Following estrogenic activation, the estrogen receptor-alpha (ER alpha) directly regulates the transcription of target genes via DNA binding. MicroRNAs ( miRNAs) modulated by ER alpha have the potential to fine tune these regulatory systems and also provide an alternate mechanism that could impact on estrogen-dependent developmental and pathological systems. Through a microarray approach, we identify the subset of microRNAs ( miRNAs) modulated by ER alpha, which include upregulation of miRNAs derived from the processing of the paralogous primary transcripts (pri-) mir-17-92 and mir-106a-363. Characterization of the mir-17-92 locus confirms that the ER alpha target protein c-MYC binds its promoter in an estrogen-dependent manner.

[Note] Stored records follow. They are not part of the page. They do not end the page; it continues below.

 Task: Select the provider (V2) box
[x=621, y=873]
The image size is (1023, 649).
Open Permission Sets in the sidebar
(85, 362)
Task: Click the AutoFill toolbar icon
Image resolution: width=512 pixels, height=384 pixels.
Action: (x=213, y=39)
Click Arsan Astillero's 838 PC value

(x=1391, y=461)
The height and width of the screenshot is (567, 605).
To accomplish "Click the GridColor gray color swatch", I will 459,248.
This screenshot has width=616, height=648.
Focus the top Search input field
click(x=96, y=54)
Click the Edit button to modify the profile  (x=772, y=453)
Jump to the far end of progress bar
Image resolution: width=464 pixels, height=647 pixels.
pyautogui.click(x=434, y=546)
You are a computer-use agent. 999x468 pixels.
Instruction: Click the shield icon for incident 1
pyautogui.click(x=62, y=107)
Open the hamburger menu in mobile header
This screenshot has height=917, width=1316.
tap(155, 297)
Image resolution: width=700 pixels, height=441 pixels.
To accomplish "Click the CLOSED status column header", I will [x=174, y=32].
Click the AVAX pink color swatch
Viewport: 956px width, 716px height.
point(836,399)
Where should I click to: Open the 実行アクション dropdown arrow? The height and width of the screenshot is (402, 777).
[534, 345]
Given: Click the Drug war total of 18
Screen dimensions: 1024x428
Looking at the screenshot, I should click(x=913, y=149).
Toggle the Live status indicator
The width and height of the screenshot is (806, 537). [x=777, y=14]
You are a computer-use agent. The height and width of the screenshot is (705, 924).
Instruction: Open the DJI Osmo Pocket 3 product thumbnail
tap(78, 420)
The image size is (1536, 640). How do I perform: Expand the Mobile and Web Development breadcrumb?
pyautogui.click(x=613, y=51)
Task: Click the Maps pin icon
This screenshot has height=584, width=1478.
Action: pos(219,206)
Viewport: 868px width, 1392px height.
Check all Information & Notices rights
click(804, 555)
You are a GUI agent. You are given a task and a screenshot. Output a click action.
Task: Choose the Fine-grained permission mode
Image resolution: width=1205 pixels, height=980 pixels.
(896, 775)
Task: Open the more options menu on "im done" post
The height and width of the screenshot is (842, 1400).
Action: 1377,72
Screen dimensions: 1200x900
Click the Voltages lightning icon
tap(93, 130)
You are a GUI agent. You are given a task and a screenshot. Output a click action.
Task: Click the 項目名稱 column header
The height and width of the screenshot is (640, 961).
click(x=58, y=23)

We observe that levels of pri-mir-17-92 increase earlier than the mature miRNAs derived from it, implicating precursor cleavage modulation after transcription. Pri-mir-17-92 is immediately cleaved by DROSHA to pre-miR-18a, indicating that its regulation occurs during the formation of the mature molecule from the precursor. The clinical implications of this novel regulatory system were confirmed by demonstrating that pre-miR-18a was significantly upregulated in ER alpha-positive compared to ER alpha-negative breast cancers. Mechanistically, miRNAs derived from these paralogous pri- miRNAs (miR-18a, miR-19b, and miR-20b) target and downregulate ER alpha, while a subset of pri-miRNA-derived miRNAs inhibit protein translation of the ER alpha transcriptional p160 coactivator, AIB1. Therefore, different subsets of miRNAs identified act as part of a negative autoregulatory feedback loop. We propose that ER alpha, c-MYC, and miRNA transcriptional programs invoke a sophisticated network of interactions able to provide the wide range of coordinated cellular responses to estrogen.